# Spotted: Red Creek Boat Pinned on Lower Clear Creek



## miker (Jan 26, 2006)

Clear Creek loves to eat red boats.

Yummmm!


----------



## glenn (May 13, 2009)

If it's your boat you probably want to call Golden's SAR. They usually get a ton of calls for pinned boats on the CC and may pull your boat before you can get there.


----------



## Cutch (Nov 4, 2003)

*We caught a big red one tonight! Yeehaw!*

Arrived at the Tunnel 1 pull-off, and a kind gentlemen explained he'd already called the Sheriff and Fire Department, and the boat was there. Scouted the diversion dam, and another kind person told us about the boat. Cell phone service is retarded good for the middle of the canyon... I kind of hate it. The namesake black-rock is dwarfed by an electrical box and cell phone tower. So... if you lose a boat, definitely call it in, because 100's of others will do it for you. 

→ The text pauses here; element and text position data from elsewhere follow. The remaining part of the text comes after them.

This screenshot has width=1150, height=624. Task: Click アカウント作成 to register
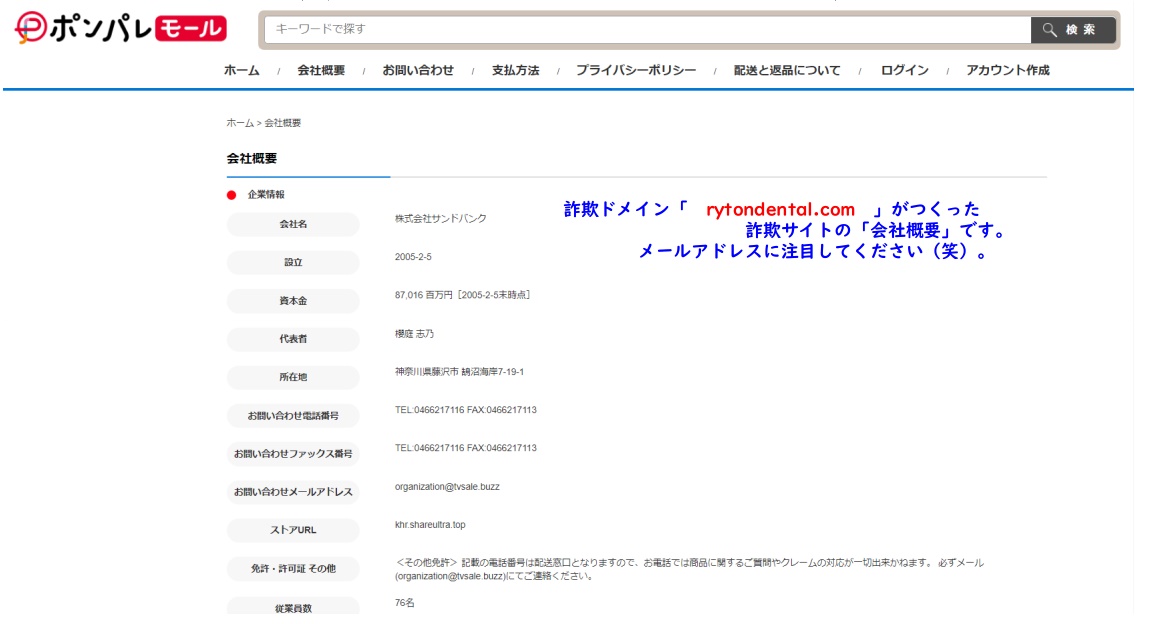[x=1008, y=71]
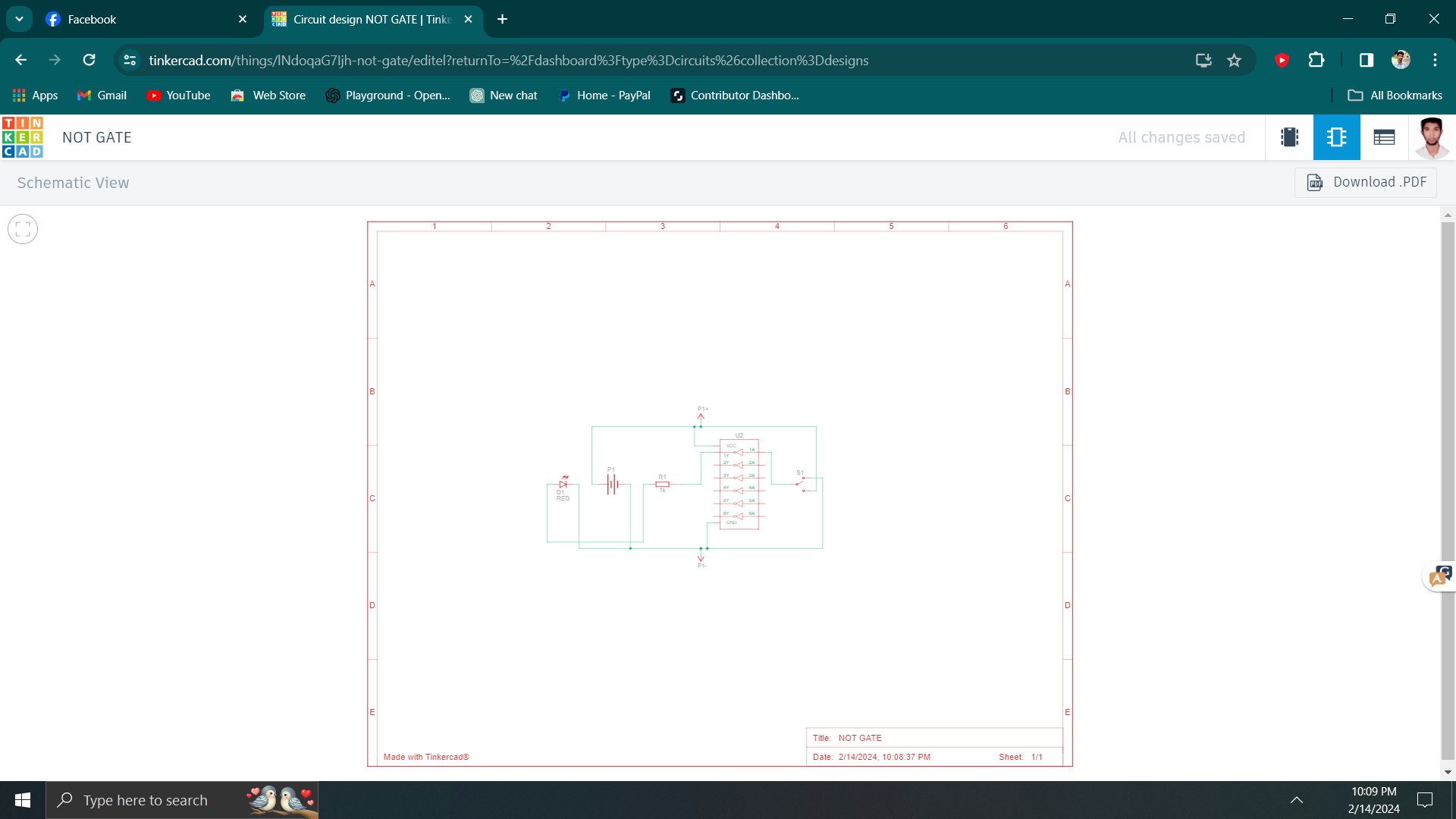The image size is (1456, 819).
Task: Toggle the browser side panel
Action: click(1367, 61)

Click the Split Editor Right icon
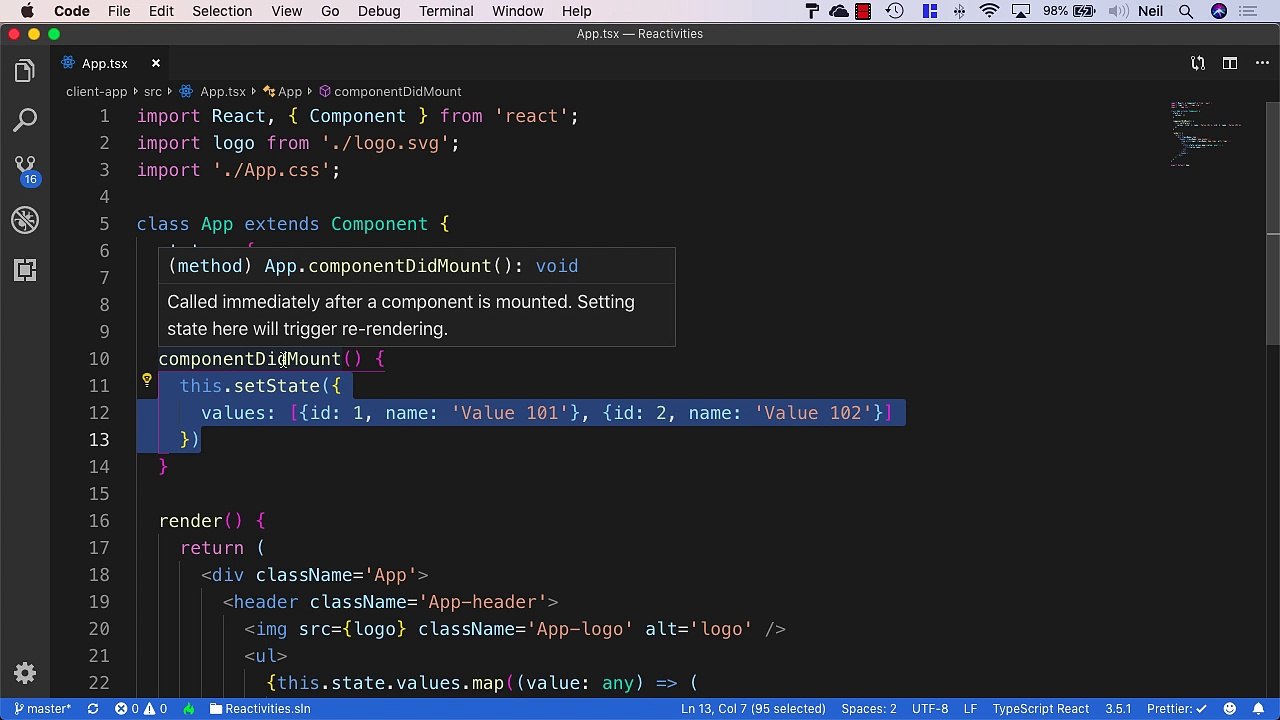click(x=1230, y=63)
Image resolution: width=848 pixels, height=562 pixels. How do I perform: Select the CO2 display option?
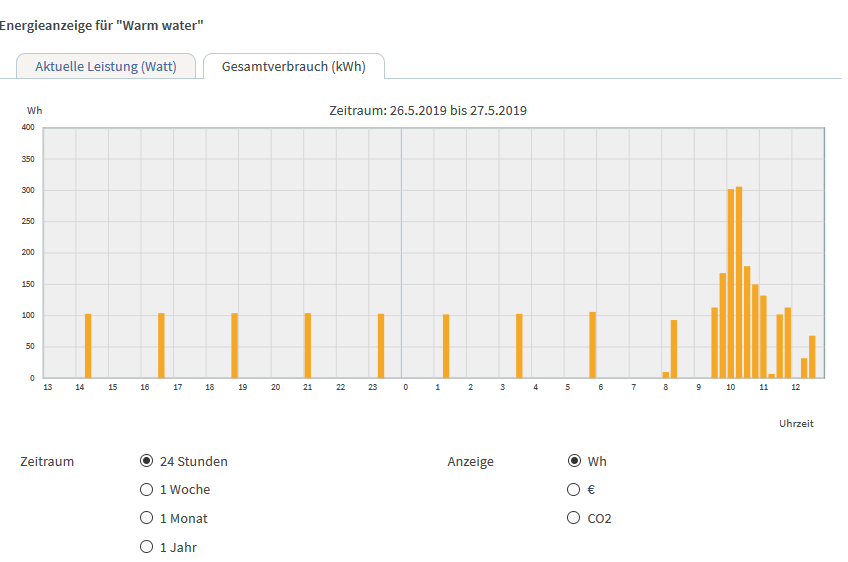(x=574, y=518)
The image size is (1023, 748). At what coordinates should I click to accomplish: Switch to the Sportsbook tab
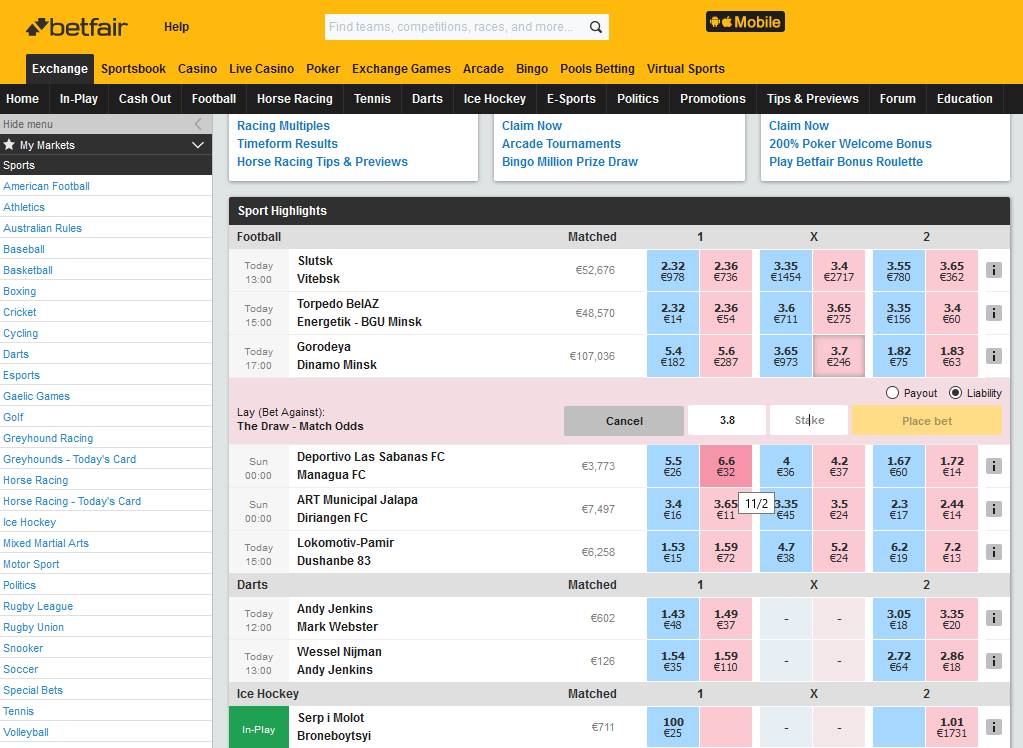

*Buck and I pulled the boat off this evening. I have it.* Send me a PM with the proper description, with some details to prove it's yours, and you can come get it. However... it kind of got eaten... might need to take a torch to this one to reshape it... serious structural damage... but it may have avoided any puncture wounds. 

Clear Creek is good right now. Get some.


----------